Everyman’s England by Victor Canning

51-rzGPbd6L Victor Canning was a thriller writer, churning out factory lines of potboilers like The Golden Salamander, which was turned into a film and apparently rendered him the money to buy a country pile in Kent. That is what such money is there for. Everyman’s England features no exotic brushes with death (although there is one night in a ditch) but instead consists of a series of pen portraits of places in England. Pretty random places actually, from Berwick-on-Tweed to Dorchester via The Potteries and the Fens, with nothing to link them except Canning, and he is good company. These articles were first published in the Daily Mail but even that shouldn’t put you off. They are a long way from the Daily Hate’s output these days.
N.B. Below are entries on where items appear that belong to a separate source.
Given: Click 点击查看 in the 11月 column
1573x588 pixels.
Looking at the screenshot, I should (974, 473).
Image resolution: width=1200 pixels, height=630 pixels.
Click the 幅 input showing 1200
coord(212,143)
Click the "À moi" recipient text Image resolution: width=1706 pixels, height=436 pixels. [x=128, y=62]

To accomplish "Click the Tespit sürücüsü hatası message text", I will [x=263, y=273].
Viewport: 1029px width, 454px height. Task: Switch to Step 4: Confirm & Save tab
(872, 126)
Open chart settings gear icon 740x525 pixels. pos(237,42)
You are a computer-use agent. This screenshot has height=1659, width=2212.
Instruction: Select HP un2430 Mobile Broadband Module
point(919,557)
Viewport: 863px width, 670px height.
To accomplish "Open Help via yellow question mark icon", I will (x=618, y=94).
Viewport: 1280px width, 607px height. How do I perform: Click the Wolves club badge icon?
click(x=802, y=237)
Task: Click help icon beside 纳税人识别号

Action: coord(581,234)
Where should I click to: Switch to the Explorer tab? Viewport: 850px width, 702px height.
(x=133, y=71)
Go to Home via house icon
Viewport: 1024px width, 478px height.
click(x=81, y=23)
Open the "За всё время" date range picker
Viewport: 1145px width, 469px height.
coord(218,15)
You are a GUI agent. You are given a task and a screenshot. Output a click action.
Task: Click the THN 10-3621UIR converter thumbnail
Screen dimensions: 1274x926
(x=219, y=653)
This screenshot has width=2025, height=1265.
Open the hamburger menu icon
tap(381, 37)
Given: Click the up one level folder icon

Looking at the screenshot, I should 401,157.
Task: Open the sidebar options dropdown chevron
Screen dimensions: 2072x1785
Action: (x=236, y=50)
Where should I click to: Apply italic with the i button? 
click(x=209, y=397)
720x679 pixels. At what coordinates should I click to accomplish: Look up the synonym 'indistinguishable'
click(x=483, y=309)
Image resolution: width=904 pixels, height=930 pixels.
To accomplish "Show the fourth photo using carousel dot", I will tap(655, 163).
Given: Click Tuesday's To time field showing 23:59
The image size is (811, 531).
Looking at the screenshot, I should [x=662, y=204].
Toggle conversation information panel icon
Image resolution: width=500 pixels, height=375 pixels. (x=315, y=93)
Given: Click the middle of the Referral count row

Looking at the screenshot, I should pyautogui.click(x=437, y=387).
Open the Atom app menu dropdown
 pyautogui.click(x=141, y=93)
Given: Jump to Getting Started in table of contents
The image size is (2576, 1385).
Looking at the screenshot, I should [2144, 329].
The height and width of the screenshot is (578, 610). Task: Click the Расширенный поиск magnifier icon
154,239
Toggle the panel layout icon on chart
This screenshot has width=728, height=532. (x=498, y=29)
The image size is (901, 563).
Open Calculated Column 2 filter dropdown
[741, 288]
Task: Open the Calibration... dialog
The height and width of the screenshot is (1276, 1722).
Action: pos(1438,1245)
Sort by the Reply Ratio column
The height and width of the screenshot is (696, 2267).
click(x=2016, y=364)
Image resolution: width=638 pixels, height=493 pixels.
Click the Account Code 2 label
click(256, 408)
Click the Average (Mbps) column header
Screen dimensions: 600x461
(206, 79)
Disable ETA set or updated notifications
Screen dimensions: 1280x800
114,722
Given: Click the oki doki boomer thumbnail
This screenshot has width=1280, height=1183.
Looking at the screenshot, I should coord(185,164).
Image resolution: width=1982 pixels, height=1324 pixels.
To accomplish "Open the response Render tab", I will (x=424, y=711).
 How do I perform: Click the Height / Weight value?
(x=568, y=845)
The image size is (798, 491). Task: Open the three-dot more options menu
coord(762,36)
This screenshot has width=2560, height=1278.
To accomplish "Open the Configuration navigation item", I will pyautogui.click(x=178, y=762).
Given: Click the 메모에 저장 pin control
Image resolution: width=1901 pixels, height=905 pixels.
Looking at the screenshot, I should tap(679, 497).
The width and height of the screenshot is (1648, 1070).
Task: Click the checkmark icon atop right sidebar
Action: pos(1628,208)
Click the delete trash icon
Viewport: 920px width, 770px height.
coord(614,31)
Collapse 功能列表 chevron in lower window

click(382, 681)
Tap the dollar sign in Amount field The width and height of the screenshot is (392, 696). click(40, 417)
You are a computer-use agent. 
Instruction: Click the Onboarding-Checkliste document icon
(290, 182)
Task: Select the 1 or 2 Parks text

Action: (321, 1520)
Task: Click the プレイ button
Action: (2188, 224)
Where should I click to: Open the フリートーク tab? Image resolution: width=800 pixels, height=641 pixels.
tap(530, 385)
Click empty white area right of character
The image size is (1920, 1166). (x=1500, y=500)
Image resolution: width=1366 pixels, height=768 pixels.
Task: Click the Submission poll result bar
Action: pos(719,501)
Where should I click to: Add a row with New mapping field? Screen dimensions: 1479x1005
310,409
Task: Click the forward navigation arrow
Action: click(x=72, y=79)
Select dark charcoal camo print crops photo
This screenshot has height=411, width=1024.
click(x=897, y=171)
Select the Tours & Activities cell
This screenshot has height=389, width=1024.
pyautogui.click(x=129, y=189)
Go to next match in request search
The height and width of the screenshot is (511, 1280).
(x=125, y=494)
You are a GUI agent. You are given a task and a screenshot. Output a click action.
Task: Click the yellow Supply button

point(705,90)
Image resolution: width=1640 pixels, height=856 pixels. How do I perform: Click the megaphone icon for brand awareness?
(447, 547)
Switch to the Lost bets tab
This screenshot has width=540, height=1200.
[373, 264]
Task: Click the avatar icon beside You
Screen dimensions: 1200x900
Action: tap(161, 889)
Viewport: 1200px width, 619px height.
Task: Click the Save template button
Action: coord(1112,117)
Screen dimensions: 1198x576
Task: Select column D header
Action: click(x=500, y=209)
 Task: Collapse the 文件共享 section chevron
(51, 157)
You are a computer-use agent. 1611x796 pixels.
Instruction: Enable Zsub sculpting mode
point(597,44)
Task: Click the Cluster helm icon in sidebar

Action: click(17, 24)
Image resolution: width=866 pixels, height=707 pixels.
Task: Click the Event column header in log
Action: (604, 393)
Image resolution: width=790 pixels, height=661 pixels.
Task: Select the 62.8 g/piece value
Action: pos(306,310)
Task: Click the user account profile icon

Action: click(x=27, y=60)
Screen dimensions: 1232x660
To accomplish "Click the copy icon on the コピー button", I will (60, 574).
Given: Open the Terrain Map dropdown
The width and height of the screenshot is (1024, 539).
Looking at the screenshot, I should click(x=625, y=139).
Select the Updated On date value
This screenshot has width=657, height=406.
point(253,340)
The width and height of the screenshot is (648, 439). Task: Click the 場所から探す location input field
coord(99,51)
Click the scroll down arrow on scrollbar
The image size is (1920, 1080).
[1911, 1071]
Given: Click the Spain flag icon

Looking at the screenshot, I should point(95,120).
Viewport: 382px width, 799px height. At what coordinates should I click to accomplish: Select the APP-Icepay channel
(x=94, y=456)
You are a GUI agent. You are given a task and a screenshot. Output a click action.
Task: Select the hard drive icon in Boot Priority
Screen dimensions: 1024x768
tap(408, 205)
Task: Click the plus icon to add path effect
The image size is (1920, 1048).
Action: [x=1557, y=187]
Lord Rothermere was busy sucking up to Hitler in 1936 when the pieces came out, as many in Britain’s monied classes were. Canning did his bit when hostilities came, and wealth came after. The most extraordinary thing: he sounds like an old countryman in Everyman’s England but was in fact only 25 when this collection was published. But he’d been a paid writer since his teens and shows off his tricks, for example: ‘If I have wronged Silloth I apologise, but rather would I have wronged it than have chanced spending a night in the town.’ His writing includes wonderful tangents. He has always wanted to see the Wirral, in much the same way as he has always wanted to go to Mexico. He feels very let down after he finally gets there. (The Wirral this is, not Mexico). ‘It is not always wise to visit the places which one dreams about,’ he muses sadly. But is there not something almost madly admirable about a man who felt he might not be let down by a visit to the Wirral? But while he is no enemy of whimsy, he is clear-headed about much of what he finds. Industries from Cornwall to Cumberland were disappearing then, taking families’ livelihoods with them. ‘If ever men begin to pride themselves upon their efficiency and high civilisation let them think of the peoples of such stricken towns and be ashamed,’ he writes. As I say, good company.